━━━ THE RECORDS

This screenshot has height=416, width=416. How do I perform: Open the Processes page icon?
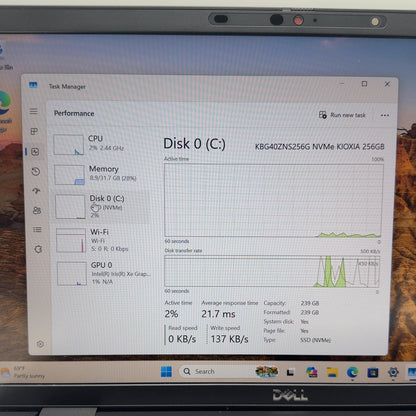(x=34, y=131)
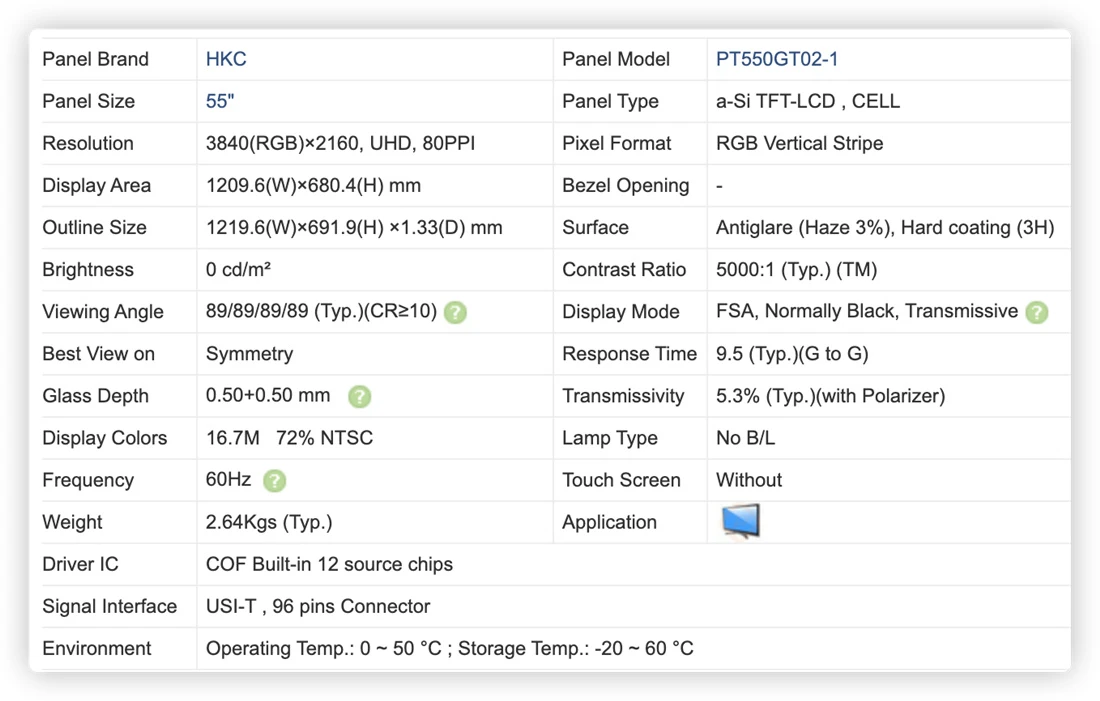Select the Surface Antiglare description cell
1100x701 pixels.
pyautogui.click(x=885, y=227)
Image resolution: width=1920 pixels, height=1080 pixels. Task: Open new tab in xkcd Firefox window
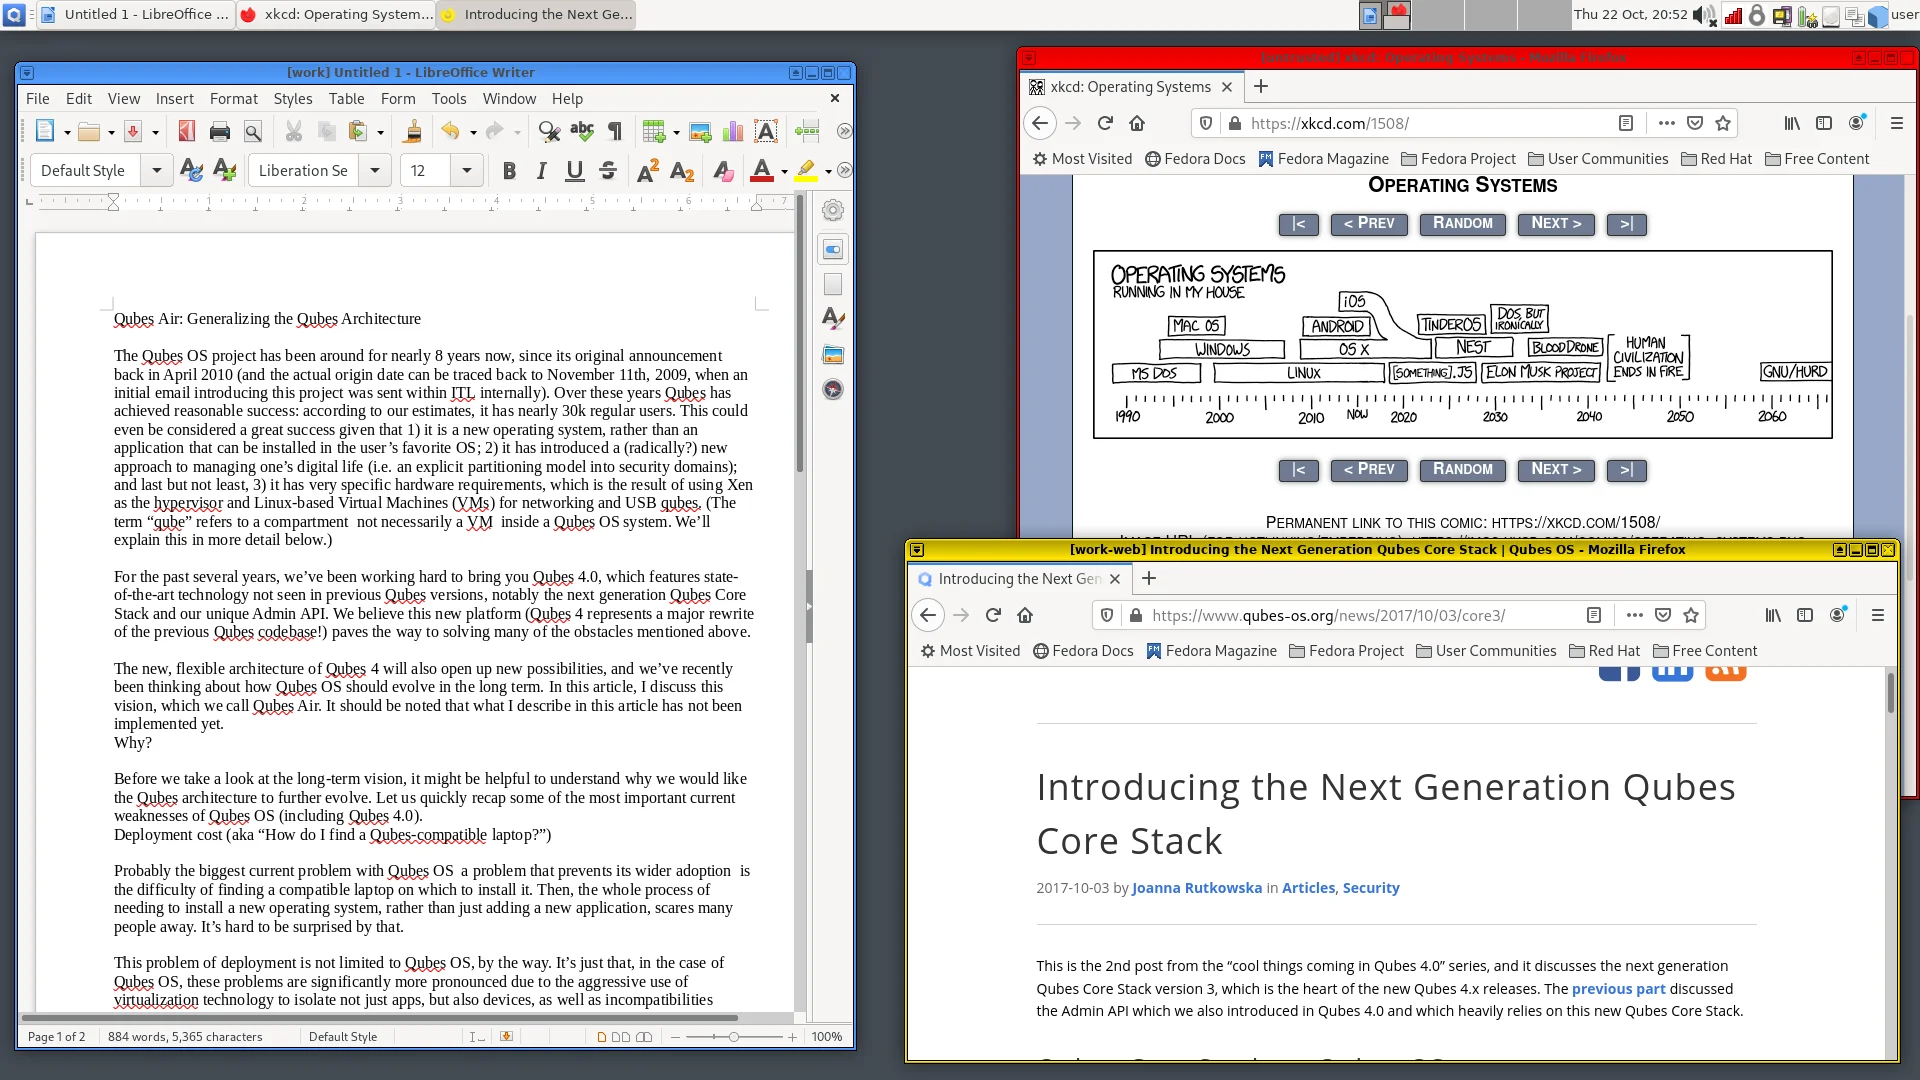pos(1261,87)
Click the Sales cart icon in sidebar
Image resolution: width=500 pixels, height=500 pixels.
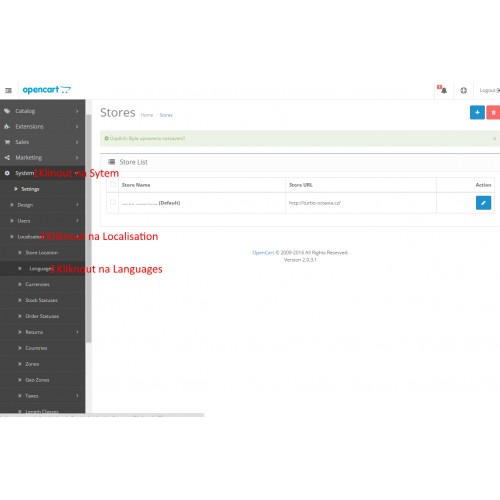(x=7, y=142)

━━━━━━
━━━ THE RECORDS

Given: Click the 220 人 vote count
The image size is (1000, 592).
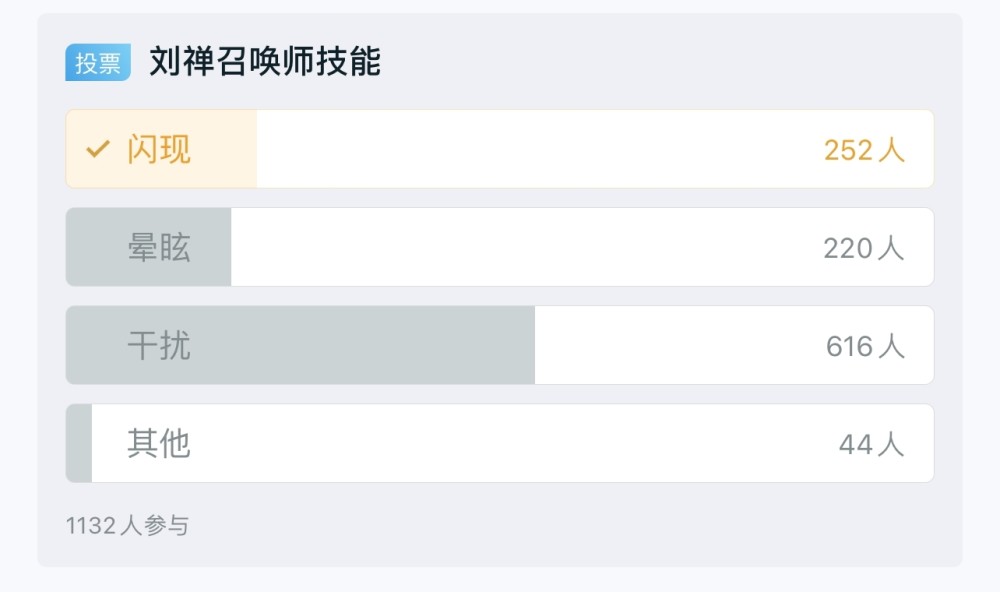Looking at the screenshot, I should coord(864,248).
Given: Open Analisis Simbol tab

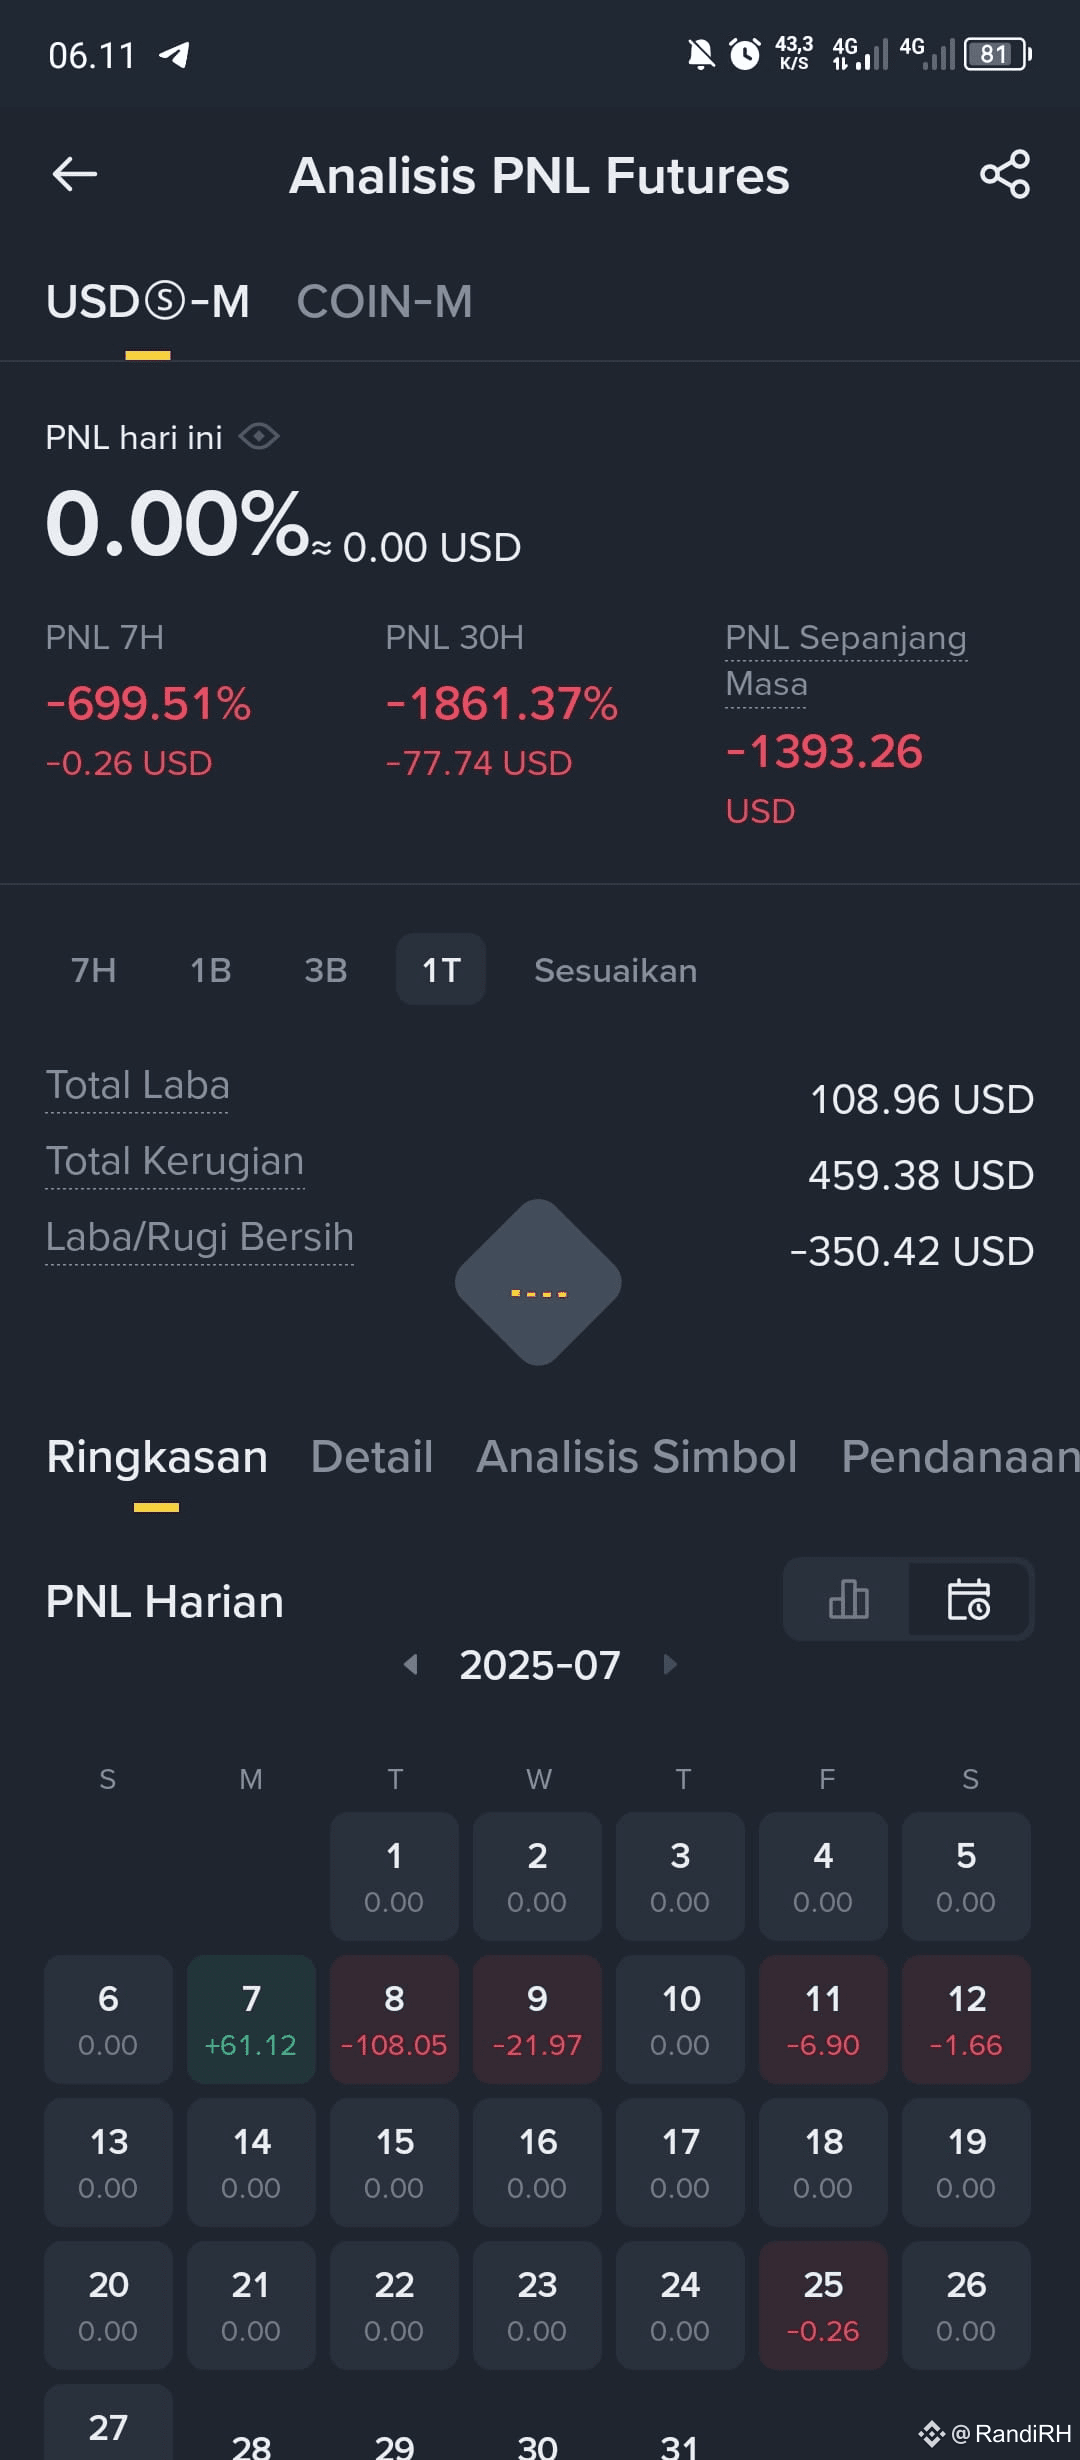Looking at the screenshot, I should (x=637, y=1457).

━━━━━━
━━━ THE RECORDS

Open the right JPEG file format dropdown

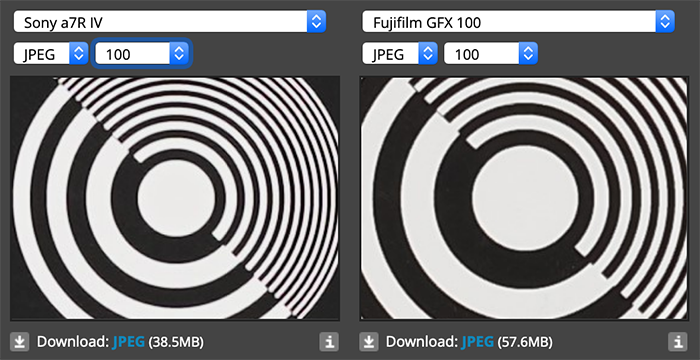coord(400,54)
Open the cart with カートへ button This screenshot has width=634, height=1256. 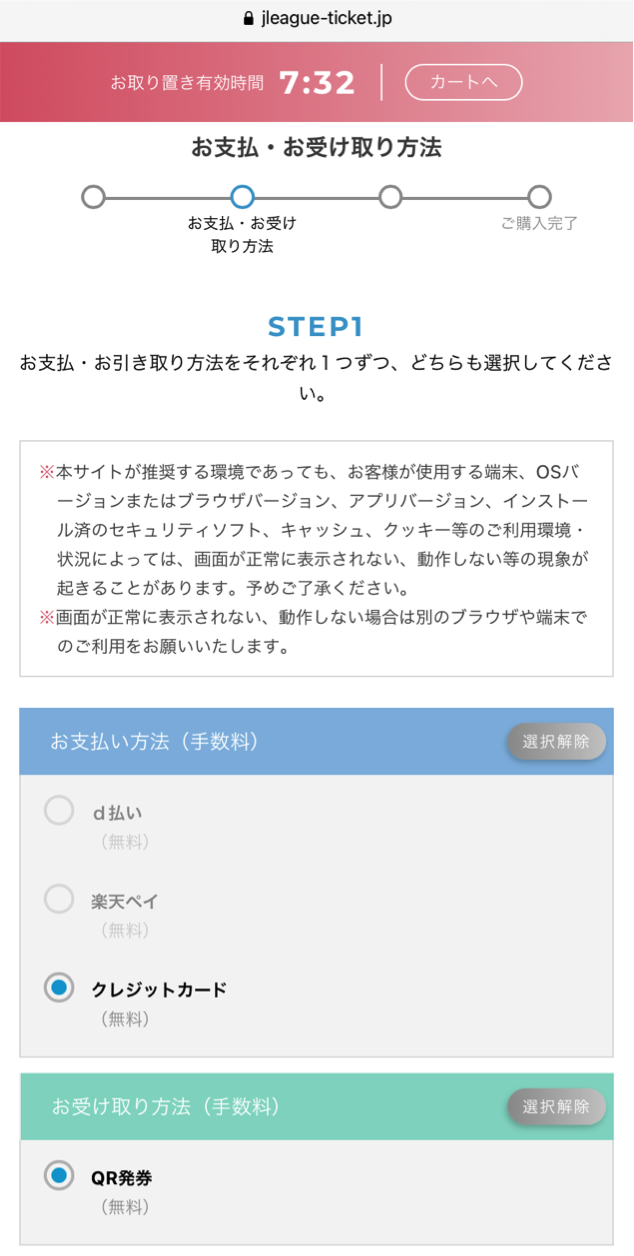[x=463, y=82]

━━━━━━

* **INSTRUCTION**:
Rewrite the rows beginning at the line that contains "Given: Click the 220 人 vote count" and ending after the line that contains "Looking at the screenshot, I should (x=637, y=1457).", replacing "vote count" with "vote tally" and leaving everything else unchanged. Omit the pictures from your answer.

* **EXERCISE RESPONSE**:
Given: Click the 220 人 vote tally
The image size is (1000, 592).
Looking at the screenshot, I should coord(864,248).
Given: Open Analisis Simbol tab

Looking at the screenshot, I should (x=637, y=1457).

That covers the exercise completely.